Casey: It is all of those things. I will tell you, as someone who works in digital health, I build digital experiences. I still am holding on dearly to my care teams who I see in person sometimes and who I’m able to communicate with because of what you just described. It means a lot to me. And so the best digital experiences are the ones that do what they can in a digital format, and then connect people to other real people when and where it’s needed. You’re so right. Those relationships are really key and I believe in the power of people helping other people.

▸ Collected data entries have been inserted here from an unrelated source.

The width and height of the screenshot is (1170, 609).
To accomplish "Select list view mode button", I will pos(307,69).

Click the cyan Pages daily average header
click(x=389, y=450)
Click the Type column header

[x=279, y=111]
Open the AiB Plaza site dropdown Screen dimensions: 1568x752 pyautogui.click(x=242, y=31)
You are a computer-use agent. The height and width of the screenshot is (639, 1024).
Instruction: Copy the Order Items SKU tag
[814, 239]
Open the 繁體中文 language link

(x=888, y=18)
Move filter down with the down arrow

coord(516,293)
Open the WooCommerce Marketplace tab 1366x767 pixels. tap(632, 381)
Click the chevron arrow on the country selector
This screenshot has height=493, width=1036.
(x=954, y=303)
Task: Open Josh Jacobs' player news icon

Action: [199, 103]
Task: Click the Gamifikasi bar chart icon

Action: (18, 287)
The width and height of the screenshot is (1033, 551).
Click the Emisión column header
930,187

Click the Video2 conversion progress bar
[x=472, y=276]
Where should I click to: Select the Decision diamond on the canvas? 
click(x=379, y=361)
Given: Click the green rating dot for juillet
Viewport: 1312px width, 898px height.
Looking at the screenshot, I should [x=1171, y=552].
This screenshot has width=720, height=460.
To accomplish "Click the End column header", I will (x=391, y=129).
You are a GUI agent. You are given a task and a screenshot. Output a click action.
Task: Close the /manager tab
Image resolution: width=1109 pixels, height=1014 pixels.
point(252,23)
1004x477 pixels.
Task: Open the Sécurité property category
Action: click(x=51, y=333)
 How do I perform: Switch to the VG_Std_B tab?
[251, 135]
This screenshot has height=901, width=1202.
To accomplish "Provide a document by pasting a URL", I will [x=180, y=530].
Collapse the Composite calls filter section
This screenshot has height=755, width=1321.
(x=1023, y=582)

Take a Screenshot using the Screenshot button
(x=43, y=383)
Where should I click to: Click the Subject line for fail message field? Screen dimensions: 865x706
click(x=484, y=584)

Dr. Sandi: Absolutely. Yeah. And our new models of care work for some of those acute care cut and dried. If you think you broke your toe and you go to an urgent care, that’s great. It’s specific. You get your diagnosis. You treat me. You know what to do. It could be a bot who is telling you that. You don’t need that interaction. But when you have type 2 diabetes, when you have an autoimmune condition, that is where you need that support. And the health coaches are so good at providing that on that care team. And they relieve the stress of the doctors as well.

Casey: Oh, my gosh, they do. They do. When I mentioned that longitudinal relationship, what that helps solve for is it’s an unfortunate situation, but many times people with chronic health conditions, they come in and a lot of assumptions are made about them, “Oh, they haven’t tried cutting carbs. Oh, they haven’t tried drinking more water. Oh, they haven’t tried this.” And so they end up getting lectured. They end up getting lectured for most of the visit. They sit there and nod their head, and they’re thinking, “Oh, I know this.” And when there’s that longitudinal relationship there who knows you, who’s learned about what you’ve already tried and what you haven’t and where you want to go, that’s so much more fulfilling, and the outcomes are always better, right, because what happens in the former situation is, when people come in and get lectured, and assumptions are made about them, they don’t leave feeling motivated. They don’t leave feeling positive about that experience or what lies ahead of them. They feel opposite. They feel uncared for, and that’s never what we want.

Dr. Sandi: No, it is not. Well, what we want is to stay connected to you. Casey, how can people find you?

Casey: Yes, yes, yes. I would love to stay connected. I love chatting with coaches, I’ll tell you that right now. So, feel free to reach out to me. Let’s grab coffee. That’s a big part of my world is just getting to know people working in the field and learning from each other. So, you can find me on LinkedIn, linkedin.com/in/caseyphughes. I recently started an Instagram. I’m Coach Casey H. on there. So, you could find me there. And then I have a website I’m slowly working on. I have two kids at home and working full-time school. It’s busy, but I mostly use LinkedIn to connect. So, I would love to chat with anybody and get to know you.

Dr. Sandi: Well, this has been an absolute delight getting to know you, and we will support your work. We’d love to have you back again to talk about your doctoral work and how that’s going or any other way that we can support you. So, thank you so much for being with us today.

Casey: Thank you so much for having me.